Murderous Mary Mamon – The Levittown Hammer Attacks and Murder - 1967


Phila.Inquirer 24 Nov 1937





The Levittown Attacks

"…Mary O’Connor Mamon appeared to live a dual life in Levittown, Pennsylvania. She had divorced her husband in 1957 and lived with her four sons. She had a degree in chemistry and worked in that field for a Fortune 500 fruit and vegetable processor. There she was known both as “a dependable, conscientious, and capable” employee and a co-worker who “never seemed to be fond of anybody, didn’t seem to talk much to anyone.”

In her neighborhood, the 49-year-old Mary was as well-liked as any other neighbor.

“Mary’s been in my home several times and she’s always been quite pleasant,” one neighbor told the press. “She wrapped her whole life around her kids.”
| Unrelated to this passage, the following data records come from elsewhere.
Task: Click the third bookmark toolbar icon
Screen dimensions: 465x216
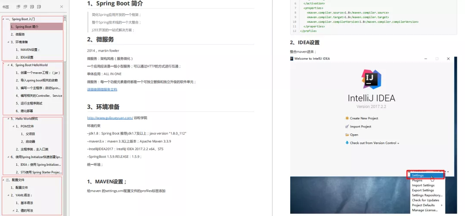Action: tap(32, 7)
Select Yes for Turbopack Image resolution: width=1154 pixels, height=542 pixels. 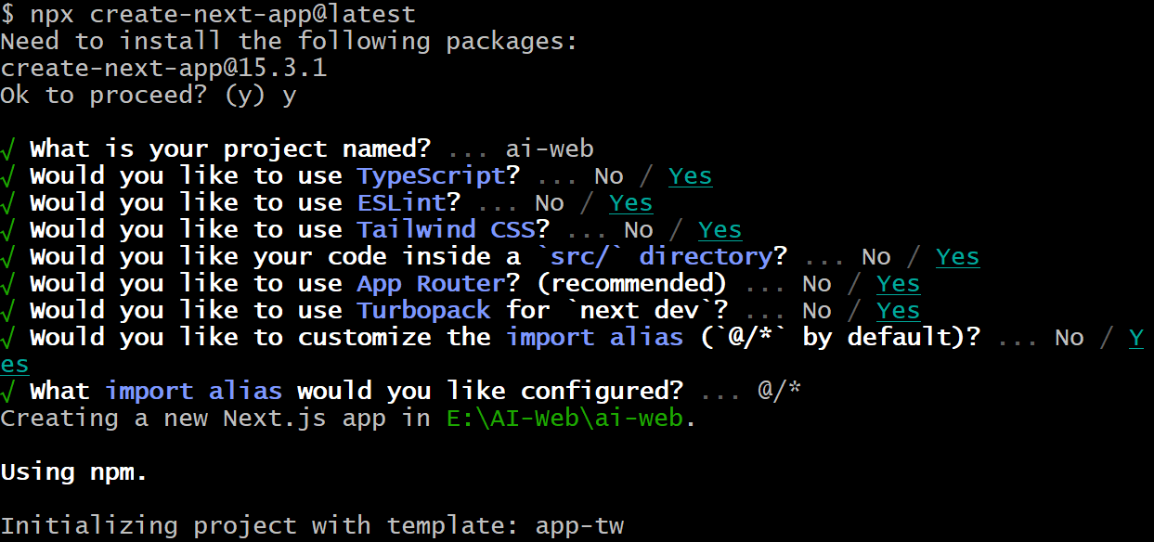coord(899,311)
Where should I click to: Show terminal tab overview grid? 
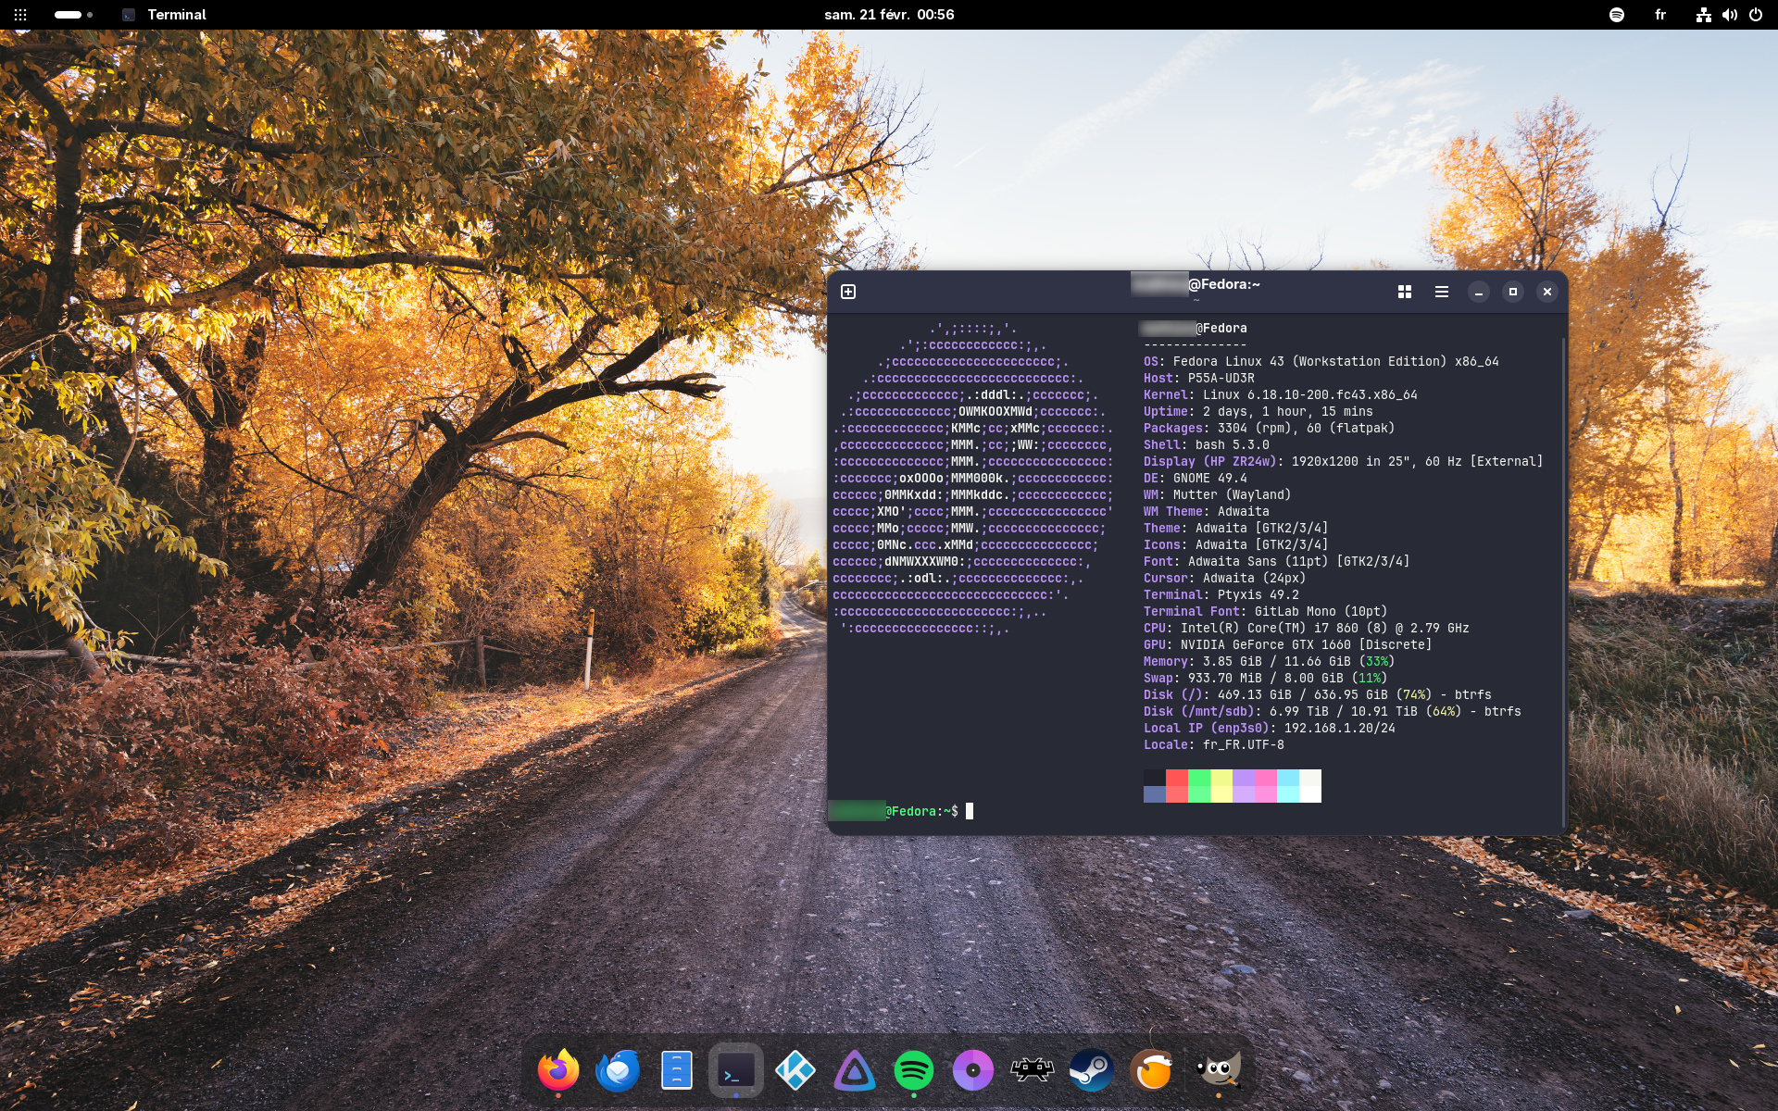coord(1404,292)
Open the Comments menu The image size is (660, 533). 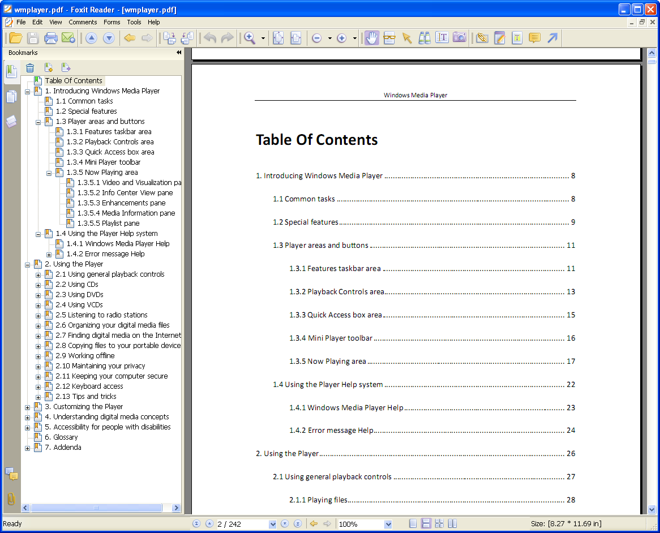point(83,22)
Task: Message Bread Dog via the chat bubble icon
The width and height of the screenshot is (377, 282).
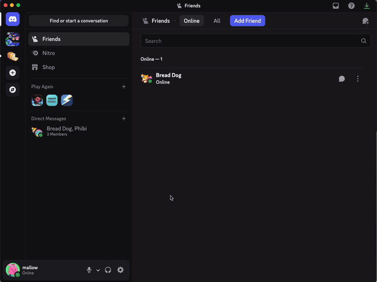Action: (x=341, y=78)
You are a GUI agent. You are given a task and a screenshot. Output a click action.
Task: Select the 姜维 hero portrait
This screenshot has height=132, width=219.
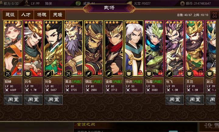114,48
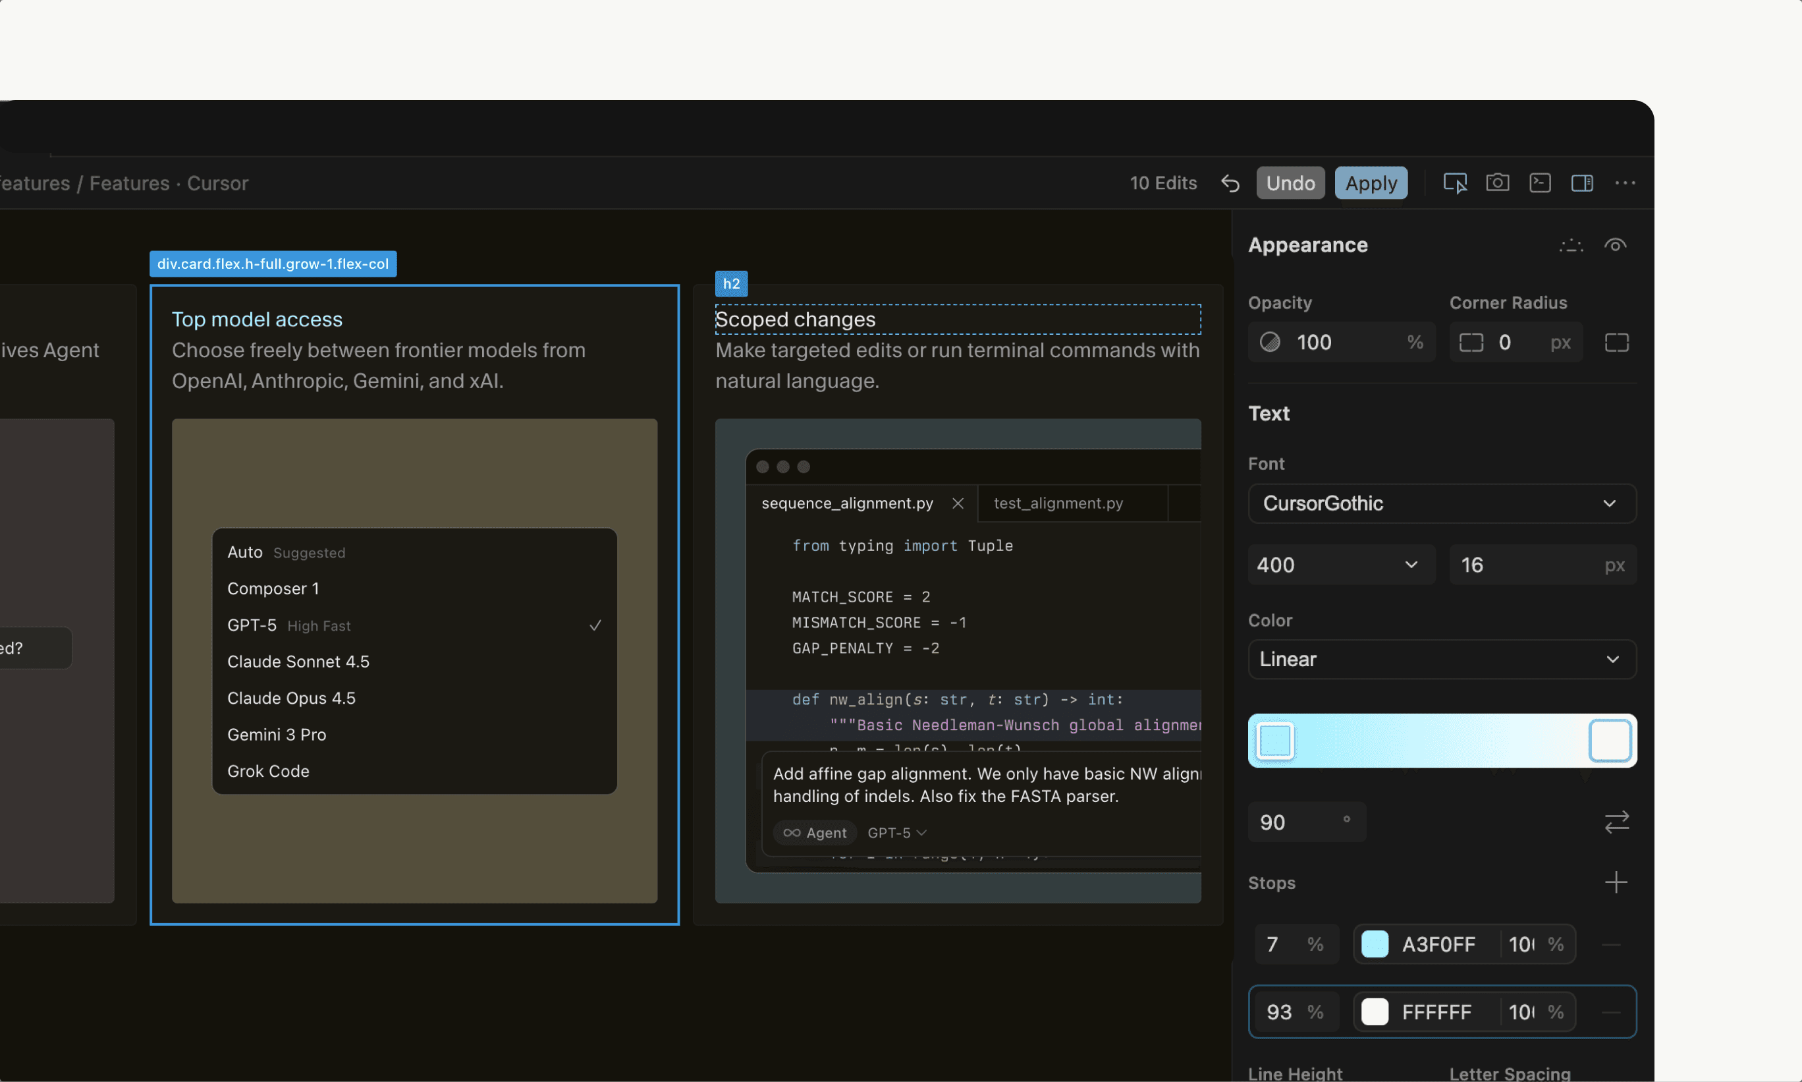Add a new gradient stop with plus icon

coord(1616,882)
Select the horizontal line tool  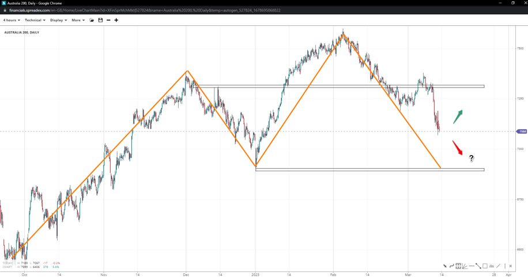point(472,266)
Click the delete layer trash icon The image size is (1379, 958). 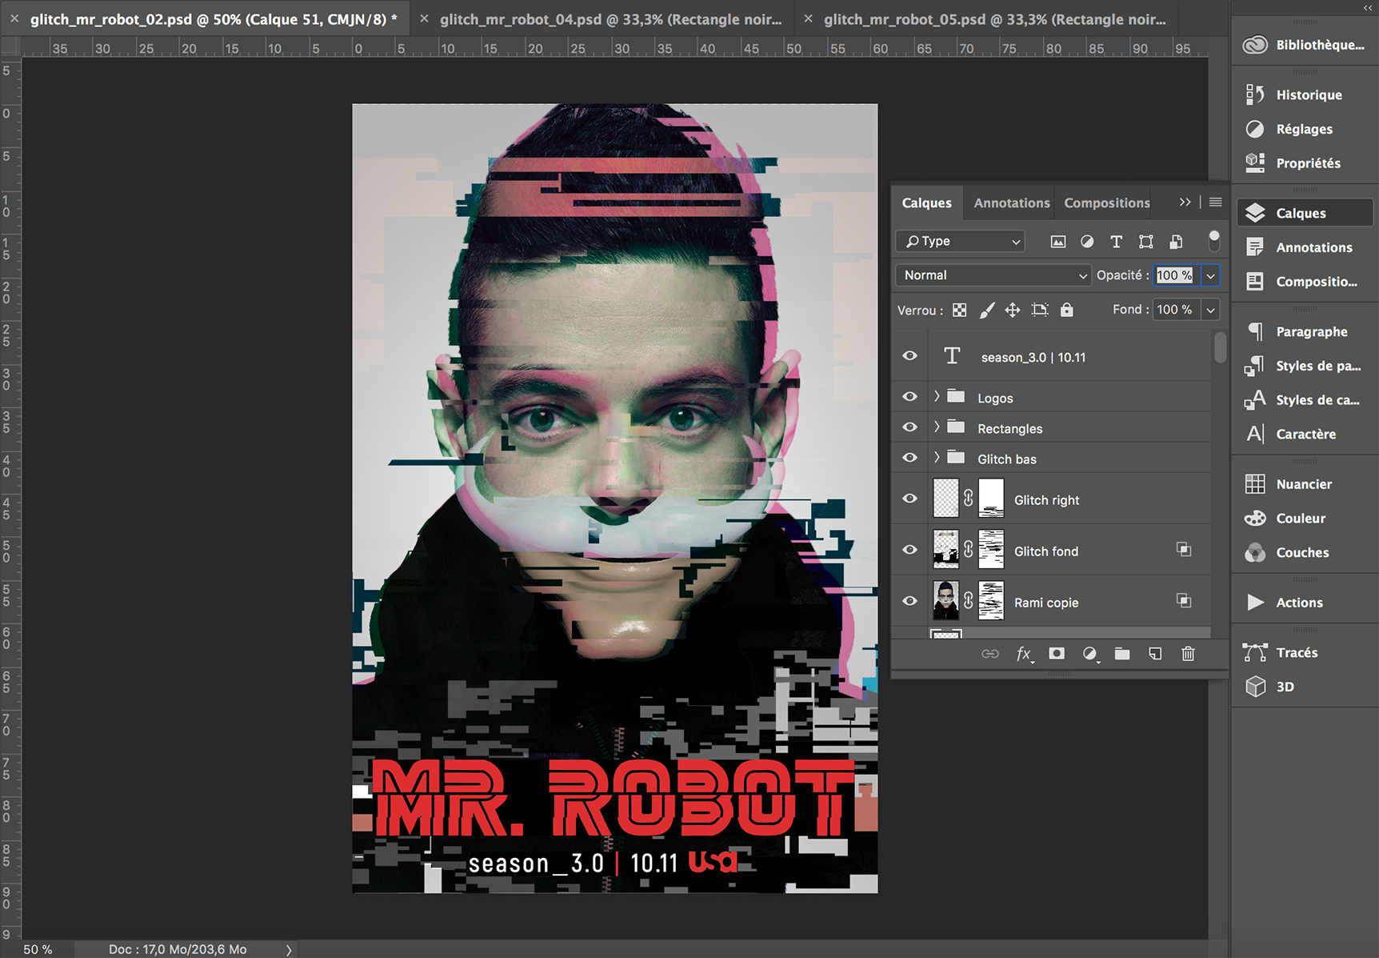[x=1188, y=654]
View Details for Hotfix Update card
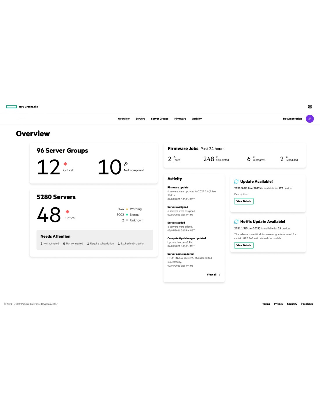Viewport: 320px width, 413px height. (x=244, y=245)
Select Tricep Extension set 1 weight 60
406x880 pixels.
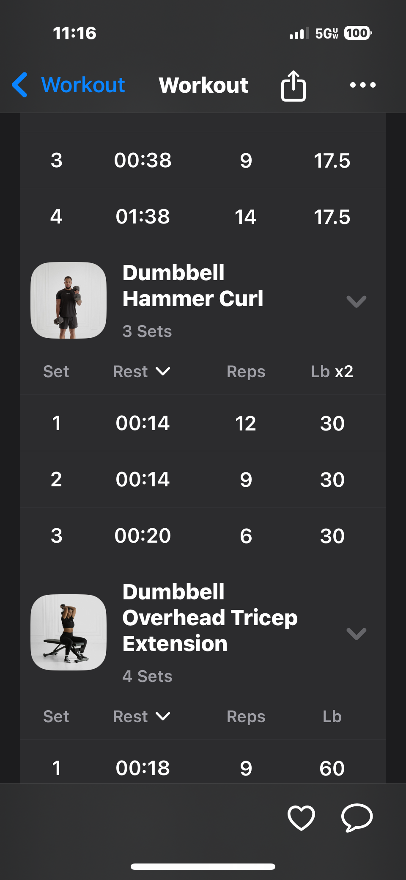pos(332,768)
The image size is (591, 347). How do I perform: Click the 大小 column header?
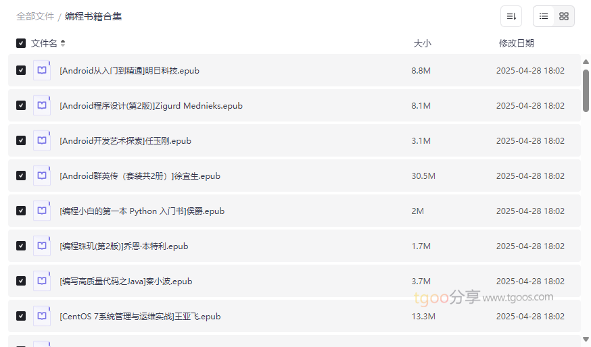pyautogui.click(x=422, y=43)
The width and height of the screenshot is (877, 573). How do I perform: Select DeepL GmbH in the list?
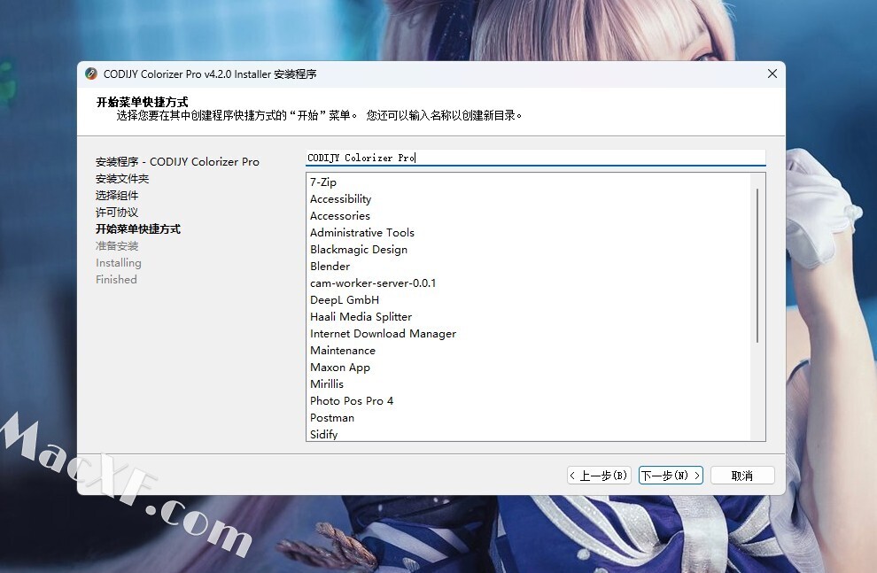345,300

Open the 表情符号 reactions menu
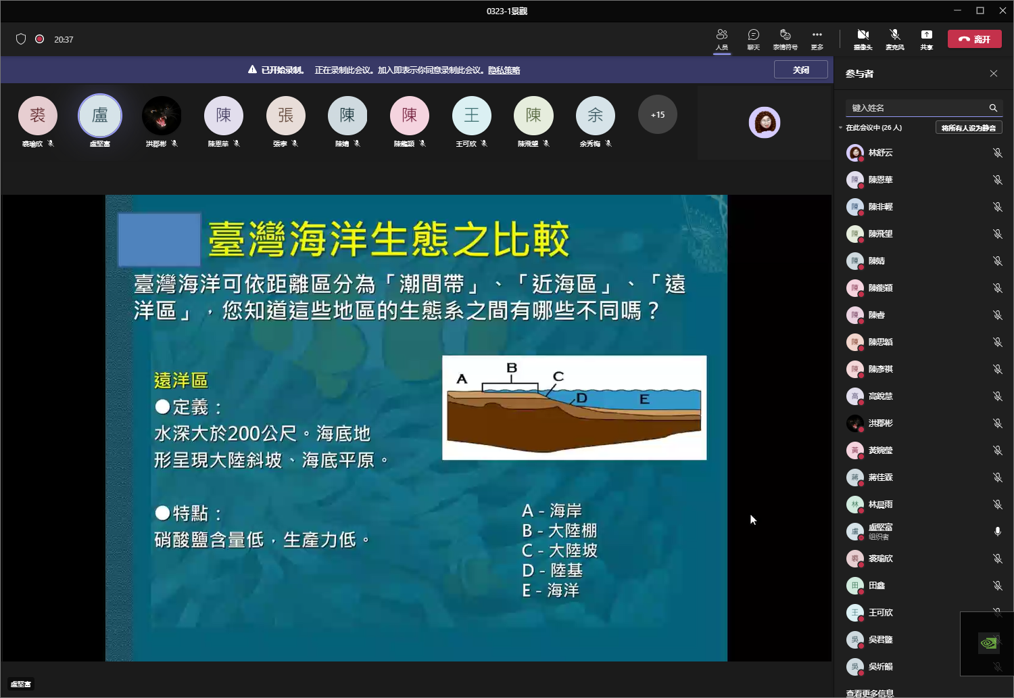point(785,39)
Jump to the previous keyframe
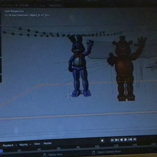 tap(117, 140)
She was, however, known for her “husky, mannish appearance” and her preference for “men’s clothes” (Bear in mind this was the 1960s where women were expected to dress “appropriately”).

“Some of women where we bowled did mention however that she’d probably look a lot better if she dressed in women’s clothes,” a bowling teammate recalled.

When Mary was arrested for the murder of Nancy Glenn, her uncle told the press that she “did such strange things as write letters to herself and sign other people’s names to them,” Judge Harry S. McDevitt said. “She also wrote about herself and mailed them to other people, signing some other name than her own.”

This odd and destructive behavior apparently continued while Mary lived in Levittown, and might have contributed to her breakdown.
Mary’s oldest son, Robert, was engaged to Mary Ann Martin, but their relationship soured when Mary Ann began receiving obscene phone calls and was dissuaded from marrying Robert by her aunt Ethel Markham.

“I told Mary Ann I can’t see him, he’s sissified,” Ethel said. “He was a momma’s boy and kept on his mother’s apron strings.”

Meanwhile, neighbors began receiving anonymous letters about Mary that police later theorized were written by Mary herself. The letters referred to Mary’s arrest and trial for Nancy Glenn’s murder and questioned how the “God-fearing people” of the neighborhood could allow such a person to live among them.

Mary would later testify that she was also receiving obscene and threatening phone calls which she blamed on Mary Ann.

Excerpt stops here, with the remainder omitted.